== Action item ==
Please return every line in the following data that includes the string "search".

(Stored data)

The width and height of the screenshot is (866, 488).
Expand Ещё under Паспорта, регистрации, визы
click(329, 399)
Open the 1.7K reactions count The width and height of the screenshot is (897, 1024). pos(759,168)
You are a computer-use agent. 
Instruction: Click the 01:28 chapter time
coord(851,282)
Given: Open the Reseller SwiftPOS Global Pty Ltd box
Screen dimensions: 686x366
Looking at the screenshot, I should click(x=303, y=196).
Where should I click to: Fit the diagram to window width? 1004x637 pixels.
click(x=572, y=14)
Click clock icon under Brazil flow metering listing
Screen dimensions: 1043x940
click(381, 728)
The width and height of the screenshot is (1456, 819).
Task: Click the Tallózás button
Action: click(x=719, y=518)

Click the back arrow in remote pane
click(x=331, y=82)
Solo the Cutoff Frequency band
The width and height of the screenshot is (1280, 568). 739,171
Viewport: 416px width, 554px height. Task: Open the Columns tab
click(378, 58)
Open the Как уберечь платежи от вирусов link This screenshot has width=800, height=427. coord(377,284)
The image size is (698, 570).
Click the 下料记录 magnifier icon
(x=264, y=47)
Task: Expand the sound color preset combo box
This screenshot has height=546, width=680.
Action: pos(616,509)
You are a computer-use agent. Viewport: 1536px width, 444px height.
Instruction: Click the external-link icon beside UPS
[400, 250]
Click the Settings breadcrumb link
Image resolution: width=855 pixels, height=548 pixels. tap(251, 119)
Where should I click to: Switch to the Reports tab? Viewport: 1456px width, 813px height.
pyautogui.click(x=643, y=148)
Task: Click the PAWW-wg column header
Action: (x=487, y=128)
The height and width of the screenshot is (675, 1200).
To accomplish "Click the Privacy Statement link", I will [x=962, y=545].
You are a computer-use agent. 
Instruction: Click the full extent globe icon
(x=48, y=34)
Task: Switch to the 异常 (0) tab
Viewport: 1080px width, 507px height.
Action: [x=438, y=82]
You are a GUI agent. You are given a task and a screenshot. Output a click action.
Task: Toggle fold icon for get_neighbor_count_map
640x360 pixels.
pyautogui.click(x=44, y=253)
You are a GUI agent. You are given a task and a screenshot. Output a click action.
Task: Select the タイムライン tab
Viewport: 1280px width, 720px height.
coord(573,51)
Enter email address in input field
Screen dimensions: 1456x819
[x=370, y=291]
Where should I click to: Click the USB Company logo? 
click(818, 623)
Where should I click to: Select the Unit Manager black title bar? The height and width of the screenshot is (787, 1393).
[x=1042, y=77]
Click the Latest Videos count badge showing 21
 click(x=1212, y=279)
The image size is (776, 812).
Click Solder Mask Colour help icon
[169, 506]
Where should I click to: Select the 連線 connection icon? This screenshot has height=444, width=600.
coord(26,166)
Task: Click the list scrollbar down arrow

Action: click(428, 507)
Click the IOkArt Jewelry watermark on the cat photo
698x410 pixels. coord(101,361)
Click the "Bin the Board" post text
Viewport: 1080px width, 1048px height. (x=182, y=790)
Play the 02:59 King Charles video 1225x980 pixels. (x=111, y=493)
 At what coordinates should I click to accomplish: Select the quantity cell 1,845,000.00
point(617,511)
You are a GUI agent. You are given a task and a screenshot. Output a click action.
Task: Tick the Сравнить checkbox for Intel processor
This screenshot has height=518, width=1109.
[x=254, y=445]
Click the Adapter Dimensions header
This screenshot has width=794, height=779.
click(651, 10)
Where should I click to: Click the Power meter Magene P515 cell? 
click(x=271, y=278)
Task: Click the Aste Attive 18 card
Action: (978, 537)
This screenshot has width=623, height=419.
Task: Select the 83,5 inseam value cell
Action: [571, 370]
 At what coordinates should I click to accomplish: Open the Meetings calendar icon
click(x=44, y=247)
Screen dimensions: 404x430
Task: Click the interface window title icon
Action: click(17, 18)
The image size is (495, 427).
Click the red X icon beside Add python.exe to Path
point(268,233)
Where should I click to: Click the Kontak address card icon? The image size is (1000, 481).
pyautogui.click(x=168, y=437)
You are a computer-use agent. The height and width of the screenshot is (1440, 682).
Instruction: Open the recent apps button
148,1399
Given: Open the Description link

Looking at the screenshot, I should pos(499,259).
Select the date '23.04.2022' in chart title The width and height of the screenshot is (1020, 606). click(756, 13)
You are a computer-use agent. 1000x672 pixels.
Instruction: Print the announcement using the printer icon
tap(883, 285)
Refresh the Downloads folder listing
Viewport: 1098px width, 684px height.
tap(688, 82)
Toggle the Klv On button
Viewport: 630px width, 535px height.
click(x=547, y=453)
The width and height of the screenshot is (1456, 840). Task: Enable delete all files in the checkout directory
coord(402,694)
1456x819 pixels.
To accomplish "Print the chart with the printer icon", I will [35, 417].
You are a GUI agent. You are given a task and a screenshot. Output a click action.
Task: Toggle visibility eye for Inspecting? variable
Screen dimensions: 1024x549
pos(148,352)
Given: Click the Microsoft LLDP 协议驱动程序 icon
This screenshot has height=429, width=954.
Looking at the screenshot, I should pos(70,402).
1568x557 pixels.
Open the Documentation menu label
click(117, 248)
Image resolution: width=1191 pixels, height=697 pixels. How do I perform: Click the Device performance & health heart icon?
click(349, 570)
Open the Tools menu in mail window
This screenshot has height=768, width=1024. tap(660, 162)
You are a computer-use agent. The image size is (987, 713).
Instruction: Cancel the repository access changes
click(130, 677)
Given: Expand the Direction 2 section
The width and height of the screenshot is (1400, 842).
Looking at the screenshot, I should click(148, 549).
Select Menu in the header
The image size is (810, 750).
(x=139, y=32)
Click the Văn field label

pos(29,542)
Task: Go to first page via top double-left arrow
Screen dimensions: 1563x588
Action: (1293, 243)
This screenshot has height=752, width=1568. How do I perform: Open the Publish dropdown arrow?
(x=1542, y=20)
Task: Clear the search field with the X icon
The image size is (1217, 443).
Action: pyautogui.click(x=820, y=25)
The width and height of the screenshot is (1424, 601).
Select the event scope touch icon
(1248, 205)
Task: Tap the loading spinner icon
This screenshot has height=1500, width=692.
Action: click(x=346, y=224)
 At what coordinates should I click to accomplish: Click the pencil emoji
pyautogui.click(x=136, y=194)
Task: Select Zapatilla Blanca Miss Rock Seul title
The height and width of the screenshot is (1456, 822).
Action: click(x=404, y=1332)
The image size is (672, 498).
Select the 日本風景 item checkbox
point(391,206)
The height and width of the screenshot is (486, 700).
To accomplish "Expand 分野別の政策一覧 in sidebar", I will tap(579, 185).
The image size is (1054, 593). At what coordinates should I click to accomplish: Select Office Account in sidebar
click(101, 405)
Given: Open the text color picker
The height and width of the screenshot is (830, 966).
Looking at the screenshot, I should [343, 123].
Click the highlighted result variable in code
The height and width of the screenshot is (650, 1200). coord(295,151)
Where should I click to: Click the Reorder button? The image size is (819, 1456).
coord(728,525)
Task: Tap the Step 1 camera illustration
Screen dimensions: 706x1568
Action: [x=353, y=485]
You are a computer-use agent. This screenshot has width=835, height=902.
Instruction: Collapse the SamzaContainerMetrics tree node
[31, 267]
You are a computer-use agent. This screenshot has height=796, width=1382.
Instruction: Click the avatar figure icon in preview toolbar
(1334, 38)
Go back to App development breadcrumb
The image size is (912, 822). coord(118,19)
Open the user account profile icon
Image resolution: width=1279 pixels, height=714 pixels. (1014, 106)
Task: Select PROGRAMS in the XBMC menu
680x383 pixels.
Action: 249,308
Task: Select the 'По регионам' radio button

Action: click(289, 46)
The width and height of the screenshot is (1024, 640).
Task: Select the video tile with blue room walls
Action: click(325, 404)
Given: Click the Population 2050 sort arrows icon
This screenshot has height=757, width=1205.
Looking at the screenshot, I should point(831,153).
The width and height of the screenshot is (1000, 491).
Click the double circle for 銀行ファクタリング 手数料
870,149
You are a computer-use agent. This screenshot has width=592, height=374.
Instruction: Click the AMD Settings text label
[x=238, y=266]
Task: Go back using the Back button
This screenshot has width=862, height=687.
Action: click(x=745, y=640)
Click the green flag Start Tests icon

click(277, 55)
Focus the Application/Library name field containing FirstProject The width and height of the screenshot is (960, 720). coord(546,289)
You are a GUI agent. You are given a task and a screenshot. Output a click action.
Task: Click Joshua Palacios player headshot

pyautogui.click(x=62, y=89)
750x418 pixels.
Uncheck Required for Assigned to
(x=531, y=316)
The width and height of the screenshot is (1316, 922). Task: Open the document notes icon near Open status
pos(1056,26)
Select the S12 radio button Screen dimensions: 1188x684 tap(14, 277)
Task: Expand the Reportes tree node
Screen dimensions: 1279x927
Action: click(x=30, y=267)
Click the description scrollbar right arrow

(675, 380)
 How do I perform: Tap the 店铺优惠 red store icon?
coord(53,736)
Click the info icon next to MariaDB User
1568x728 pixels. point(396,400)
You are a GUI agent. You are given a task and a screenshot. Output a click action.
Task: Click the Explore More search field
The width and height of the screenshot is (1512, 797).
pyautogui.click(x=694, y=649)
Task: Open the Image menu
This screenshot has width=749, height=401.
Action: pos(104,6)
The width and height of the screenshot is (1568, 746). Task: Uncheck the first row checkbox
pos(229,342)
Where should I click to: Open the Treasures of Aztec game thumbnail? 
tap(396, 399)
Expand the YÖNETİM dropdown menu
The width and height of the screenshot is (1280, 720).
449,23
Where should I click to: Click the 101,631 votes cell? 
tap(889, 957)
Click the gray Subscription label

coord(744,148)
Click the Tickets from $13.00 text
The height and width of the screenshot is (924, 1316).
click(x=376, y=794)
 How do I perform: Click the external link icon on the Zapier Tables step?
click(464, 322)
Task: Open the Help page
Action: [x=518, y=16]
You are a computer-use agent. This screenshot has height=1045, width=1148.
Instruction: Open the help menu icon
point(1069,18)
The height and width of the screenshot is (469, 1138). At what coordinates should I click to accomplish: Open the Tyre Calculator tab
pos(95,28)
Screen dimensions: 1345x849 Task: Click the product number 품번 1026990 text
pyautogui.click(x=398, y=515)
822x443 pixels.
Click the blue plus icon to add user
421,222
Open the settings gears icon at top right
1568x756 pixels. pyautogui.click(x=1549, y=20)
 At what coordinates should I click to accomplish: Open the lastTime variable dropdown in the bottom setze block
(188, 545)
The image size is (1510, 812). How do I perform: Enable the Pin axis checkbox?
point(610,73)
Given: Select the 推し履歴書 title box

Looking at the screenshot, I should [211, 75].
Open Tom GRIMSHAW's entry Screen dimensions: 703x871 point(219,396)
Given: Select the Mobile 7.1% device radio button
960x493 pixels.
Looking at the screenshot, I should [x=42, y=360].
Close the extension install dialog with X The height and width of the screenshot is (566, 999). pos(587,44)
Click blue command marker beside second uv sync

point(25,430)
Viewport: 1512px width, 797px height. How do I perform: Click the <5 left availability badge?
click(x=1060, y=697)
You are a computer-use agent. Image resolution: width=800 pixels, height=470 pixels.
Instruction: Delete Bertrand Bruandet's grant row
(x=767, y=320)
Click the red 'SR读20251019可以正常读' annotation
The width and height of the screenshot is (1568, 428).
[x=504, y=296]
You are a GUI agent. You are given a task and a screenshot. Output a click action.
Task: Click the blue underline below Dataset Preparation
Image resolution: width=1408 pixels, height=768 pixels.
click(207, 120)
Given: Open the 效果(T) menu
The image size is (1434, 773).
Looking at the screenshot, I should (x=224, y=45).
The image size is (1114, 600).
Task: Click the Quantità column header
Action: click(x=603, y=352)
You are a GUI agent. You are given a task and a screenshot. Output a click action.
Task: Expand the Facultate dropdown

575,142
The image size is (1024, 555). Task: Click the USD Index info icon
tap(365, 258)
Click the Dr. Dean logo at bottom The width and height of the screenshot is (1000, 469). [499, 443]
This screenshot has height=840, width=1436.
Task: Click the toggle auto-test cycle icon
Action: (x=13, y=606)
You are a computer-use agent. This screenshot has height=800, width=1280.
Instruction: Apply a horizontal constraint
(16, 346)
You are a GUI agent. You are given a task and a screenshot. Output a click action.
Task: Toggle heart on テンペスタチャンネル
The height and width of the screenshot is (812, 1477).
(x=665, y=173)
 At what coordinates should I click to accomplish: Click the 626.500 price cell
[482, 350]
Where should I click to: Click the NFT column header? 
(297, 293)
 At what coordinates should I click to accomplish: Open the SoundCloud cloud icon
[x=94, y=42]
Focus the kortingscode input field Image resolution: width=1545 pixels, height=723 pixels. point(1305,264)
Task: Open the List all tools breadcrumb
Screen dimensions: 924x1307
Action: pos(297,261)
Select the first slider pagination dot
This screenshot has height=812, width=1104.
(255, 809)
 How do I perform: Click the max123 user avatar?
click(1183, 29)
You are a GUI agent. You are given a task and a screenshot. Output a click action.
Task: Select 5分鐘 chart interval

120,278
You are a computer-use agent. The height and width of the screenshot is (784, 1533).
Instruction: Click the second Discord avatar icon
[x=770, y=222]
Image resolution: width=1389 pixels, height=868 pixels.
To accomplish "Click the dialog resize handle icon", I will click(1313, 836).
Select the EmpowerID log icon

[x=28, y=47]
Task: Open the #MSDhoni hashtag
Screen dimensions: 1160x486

== Exercise answer ==
Task: Clear the search field with the X icon
Task: Click the Explore More search field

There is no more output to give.